OHIO Libraries digitizes and preserves nationally syndicated CBS radio program ‘Book Beat’
The Libraries’ Don Swaim Collection, featuring over 700 audio interviews of well-known authors from “Book Beat,” the nationally produced CBS Radio News program, is now digitally available online — including digital transcripts of the syndicated news program.
From 1982 through 1993, “Book Beat,” hosted by OHIO alumnus Don Swaim (1959), ran daily snippets of the candid taped interviews of famous authors such as Margaret Atwood, Toni Morrison, John Irving, Ray Bradbury and many others.
“ĘBook Beat’ was two- or three-minute broadcasts that would come on five days a week that included interviews with authors, as well as comments from Swaim’s perspective,” Stacey Lavender, special collections librarian and curator of the Swaim Collection, said. “Swaim would take a couple of little snippets from the interview and intersperse those with his thoughts and commentary about the book.
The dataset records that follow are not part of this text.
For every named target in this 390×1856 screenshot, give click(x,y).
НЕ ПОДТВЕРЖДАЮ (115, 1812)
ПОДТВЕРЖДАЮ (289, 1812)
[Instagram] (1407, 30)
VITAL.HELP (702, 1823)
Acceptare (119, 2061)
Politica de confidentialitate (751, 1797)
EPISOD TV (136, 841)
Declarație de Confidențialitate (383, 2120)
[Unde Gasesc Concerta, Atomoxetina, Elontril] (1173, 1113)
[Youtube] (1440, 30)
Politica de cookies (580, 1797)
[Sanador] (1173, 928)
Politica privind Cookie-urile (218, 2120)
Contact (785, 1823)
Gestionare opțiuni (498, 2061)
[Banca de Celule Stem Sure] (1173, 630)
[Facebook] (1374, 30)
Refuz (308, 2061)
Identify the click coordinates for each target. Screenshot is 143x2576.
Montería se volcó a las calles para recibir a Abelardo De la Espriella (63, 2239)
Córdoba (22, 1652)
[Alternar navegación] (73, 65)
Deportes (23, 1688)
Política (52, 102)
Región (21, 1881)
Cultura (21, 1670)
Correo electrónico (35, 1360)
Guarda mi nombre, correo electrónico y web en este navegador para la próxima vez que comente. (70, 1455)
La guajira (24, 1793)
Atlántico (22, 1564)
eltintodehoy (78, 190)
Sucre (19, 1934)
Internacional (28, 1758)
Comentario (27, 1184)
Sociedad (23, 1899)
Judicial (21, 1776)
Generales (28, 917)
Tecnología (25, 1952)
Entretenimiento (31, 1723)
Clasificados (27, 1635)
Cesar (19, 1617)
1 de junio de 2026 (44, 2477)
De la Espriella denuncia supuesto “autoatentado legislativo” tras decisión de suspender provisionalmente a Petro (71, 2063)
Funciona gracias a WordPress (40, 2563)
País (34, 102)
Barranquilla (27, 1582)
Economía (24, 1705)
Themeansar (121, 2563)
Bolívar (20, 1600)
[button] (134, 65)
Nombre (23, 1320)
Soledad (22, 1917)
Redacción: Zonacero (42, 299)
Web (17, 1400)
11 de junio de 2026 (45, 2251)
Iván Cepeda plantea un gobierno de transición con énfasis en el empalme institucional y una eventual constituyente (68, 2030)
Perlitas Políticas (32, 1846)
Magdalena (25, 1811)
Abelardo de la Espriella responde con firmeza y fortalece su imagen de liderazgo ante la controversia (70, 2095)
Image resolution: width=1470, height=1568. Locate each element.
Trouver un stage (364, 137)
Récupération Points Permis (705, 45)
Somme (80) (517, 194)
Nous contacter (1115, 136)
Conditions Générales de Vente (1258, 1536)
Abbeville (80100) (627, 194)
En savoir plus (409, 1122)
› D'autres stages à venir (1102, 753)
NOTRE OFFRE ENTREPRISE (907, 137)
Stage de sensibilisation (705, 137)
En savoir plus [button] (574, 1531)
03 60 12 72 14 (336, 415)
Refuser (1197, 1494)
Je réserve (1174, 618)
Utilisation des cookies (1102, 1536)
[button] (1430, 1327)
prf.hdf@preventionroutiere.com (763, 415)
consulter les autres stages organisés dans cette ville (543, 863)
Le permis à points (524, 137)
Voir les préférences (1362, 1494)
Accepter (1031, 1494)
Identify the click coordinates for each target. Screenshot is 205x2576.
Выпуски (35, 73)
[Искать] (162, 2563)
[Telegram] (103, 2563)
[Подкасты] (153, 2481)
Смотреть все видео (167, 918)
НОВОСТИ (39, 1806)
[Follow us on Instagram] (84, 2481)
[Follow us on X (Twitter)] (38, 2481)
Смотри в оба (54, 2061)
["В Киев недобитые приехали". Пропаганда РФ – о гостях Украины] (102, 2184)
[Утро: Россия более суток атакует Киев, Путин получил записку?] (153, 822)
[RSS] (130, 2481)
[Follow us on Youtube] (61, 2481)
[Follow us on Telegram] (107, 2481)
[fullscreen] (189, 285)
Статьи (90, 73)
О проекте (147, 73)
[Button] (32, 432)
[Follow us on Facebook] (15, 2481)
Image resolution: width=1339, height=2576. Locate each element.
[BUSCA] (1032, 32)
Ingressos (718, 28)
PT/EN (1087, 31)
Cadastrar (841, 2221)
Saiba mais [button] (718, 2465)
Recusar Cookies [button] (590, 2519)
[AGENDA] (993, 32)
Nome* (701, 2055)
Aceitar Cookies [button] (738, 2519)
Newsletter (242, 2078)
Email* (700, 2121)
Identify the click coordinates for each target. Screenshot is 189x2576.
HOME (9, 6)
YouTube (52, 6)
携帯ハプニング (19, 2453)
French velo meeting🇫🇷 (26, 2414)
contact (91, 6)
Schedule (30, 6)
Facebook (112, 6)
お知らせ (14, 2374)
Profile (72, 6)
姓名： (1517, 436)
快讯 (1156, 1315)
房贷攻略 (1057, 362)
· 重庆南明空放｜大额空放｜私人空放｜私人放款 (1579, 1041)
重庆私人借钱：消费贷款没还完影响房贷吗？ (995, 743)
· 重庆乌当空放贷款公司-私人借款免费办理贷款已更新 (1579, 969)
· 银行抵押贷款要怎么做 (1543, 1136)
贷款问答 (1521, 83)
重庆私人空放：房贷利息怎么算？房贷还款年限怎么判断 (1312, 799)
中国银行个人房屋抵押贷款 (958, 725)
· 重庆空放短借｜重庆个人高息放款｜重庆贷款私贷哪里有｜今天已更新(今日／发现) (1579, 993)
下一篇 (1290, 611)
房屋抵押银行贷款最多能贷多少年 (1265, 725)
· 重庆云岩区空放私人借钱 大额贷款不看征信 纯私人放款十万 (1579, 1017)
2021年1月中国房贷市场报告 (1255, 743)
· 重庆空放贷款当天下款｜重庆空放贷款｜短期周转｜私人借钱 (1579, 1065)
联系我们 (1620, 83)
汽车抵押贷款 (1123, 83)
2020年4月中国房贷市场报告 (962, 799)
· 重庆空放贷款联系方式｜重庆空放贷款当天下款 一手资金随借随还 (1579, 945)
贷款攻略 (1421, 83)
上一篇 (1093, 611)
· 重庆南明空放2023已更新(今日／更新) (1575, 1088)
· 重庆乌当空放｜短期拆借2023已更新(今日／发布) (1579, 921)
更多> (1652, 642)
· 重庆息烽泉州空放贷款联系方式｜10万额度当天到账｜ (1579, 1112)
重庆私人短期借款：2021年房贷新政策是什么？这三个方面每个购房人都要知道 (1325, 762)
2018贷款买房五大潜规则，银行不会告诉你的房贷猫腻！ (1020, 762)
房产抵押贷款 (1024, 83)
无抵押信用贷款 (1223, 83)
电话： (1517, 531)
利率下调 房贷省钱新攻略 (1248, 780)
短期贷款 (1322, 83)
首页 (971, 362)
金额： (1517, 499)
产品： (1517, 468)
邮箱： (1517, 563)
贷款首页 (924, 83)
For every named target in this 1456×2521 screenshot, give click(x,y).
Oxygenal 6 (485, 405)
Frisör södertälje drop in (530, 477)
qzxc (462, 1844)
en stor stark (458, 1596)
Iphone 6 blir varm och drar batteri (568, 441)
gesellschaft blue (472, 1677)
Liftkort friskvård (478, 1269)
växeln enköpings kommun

They were really polished and radio-quality professionally produced.”
The full-length interviews, from which “Book Beat” broadcasts were created, are longer in length and much more free flowing in nature. Swaim’s journalistic interviewing technique of casual conversation brought out a broad range of topics from his celebrity authors, editors and people in the publishing world.
Their conversations ranged from current-day world politics, music and the arts, which rippled across the United States during the 1980s and 1990s, to the author’s writing style, specifics about characters or themes in their books, to even as far as what they ate for breakfast that morning. His discerning questioning brought out the unique personalities of each of his featured guests.
With the support of Swaim, the Libraries began a two-part preservation and accessibility project in order to make this collection playable online, since the original magnetic tapes degrade and will not play forever. The two phases included professionally reformatting and transcribing the “Book Beat” tapes to meet audio preservation standards (Phase One, completed in 2018), and to digitize the full-length interviews to join the Don Swaim Digital Collection (Phase Two, completed in 2019).
According to Erin Wilson, digital imaging specialist and lab manager within digital initiatives, the digital collection should draw the interest of people interested in podcasts, a medium that has become increasingly popular.
Wilson also reasons that the collection has a broad interdisciplinary appeal to students and other scholars interested not only in literature, but also in journalism.
“Many people who are interested in journalism can also benefit from looking at Swaim’s process,” Wilson explains. “It was a craft for him to distill those, sometimes hour-long, interviews into succinct segments, but what makes me happy is just knowing that it is accessible online now.”